In the United States, every day is a great day to go shopping, because there is always a sale happening somewhere. In France, sales happen only twice a year (once in summer and once in winter), so they’re somewhat of an event, regulated by the state and lasting for six weeks.
Yet. Unlike in America, the concept of a store ordering more merchandise in order to (potentially) unload more does not seem to exist. A limited number of shoes, for example, will be ordered depending on how common a size is and how many pairs were sold the previous year (39 is the most common and you’re really pushing your luck if you happen to be a wee bit taller or bigger in any way than the average Frenchwoman) And after the first weekend of soldes THERE WILL BE NO MORE SHOES FOR YOU, MADAME. So I know that if I don’t try and find a pair of boots in size 41 this very day, I will likely remain stuck in my scruffy red shitkickers through 2017. Nonetheless, something in me resists “le shopping.”

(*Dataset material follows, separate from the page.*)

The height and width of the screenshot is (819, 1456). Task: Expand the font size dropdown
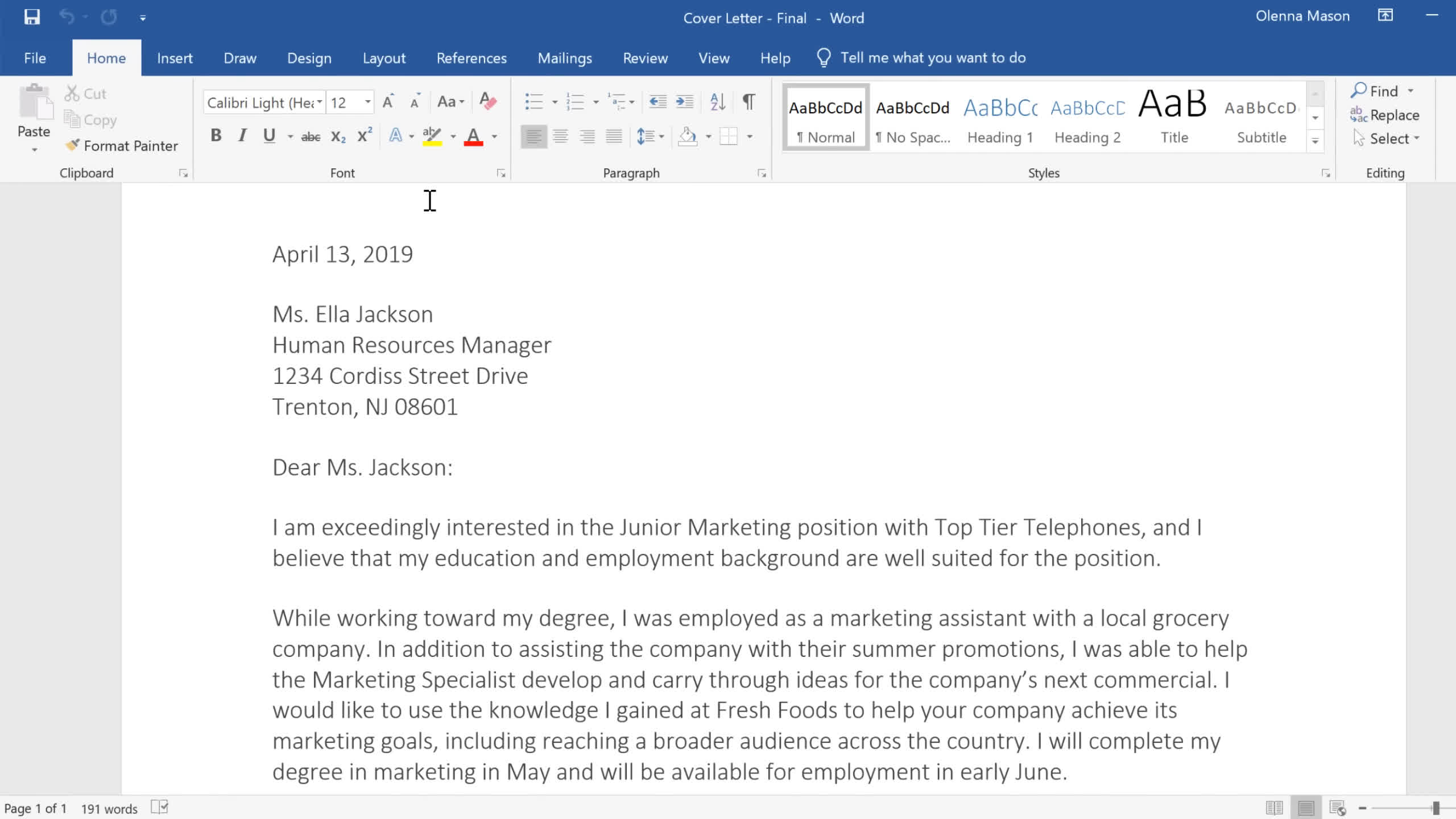tap(368, 102)
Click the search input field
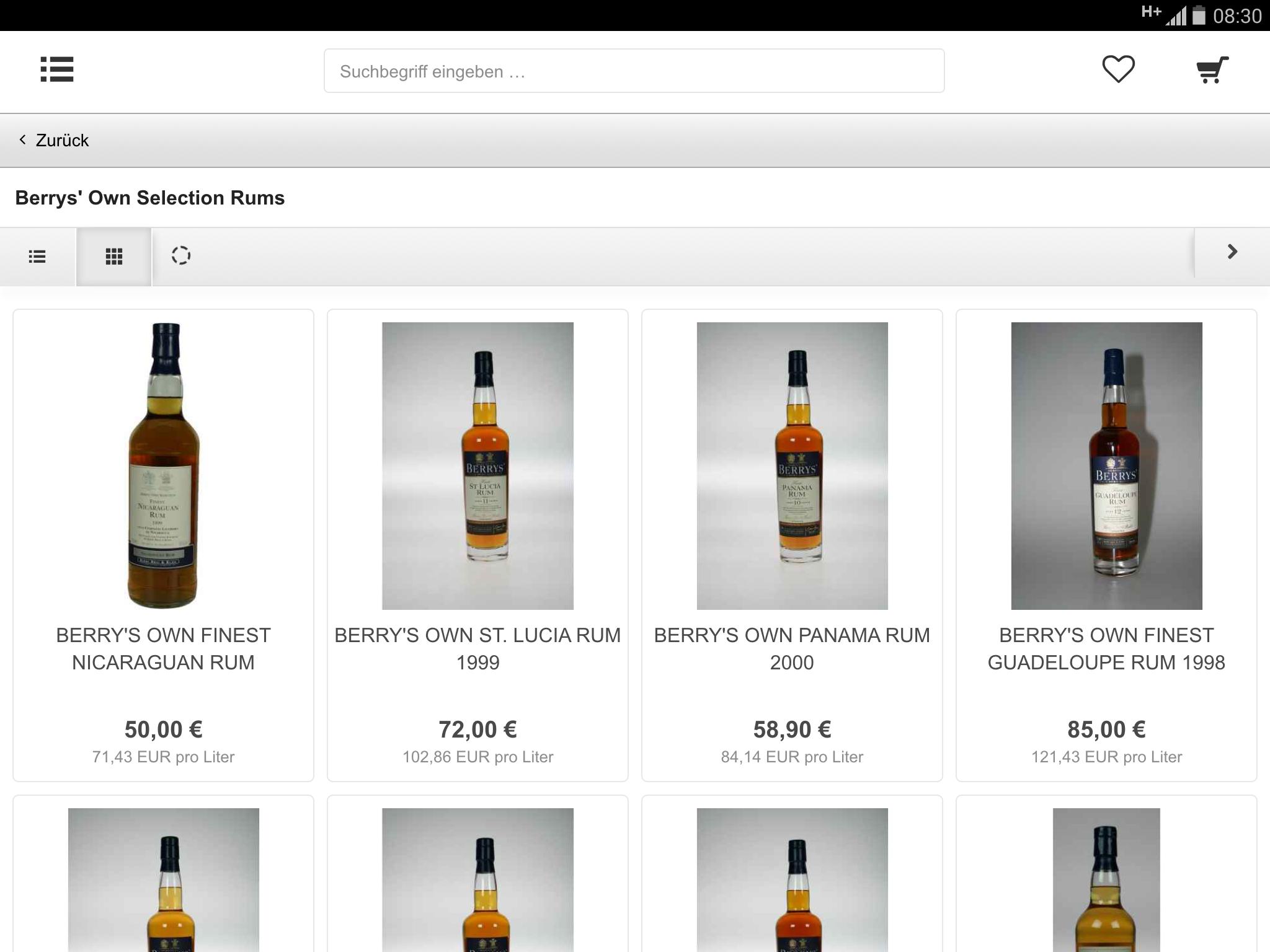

I just don’t buy that shopping=solidarity, even though that’s what we thought former U.S. president George W. Bush wanted us to believe. It was widely reported that he urged the American people to “go shopping” in the aftermath of 9/11 and until today, I’d always believed his words had been uttered in that context. Back then, I even stopped shopping for anything nonessential in nonviolent protest against this reported exhortation. But after doing a little research this morning, I learned that this video was a doctored one from 2006:
Now that I’m no longer thinking of shopping as an activity pressed upon me by G Double-ya, it no longer seems like the evil antithesis to solidarity. But it’s not a solution, either. It must be time to organize another clothing swap…friends, clean out your closets!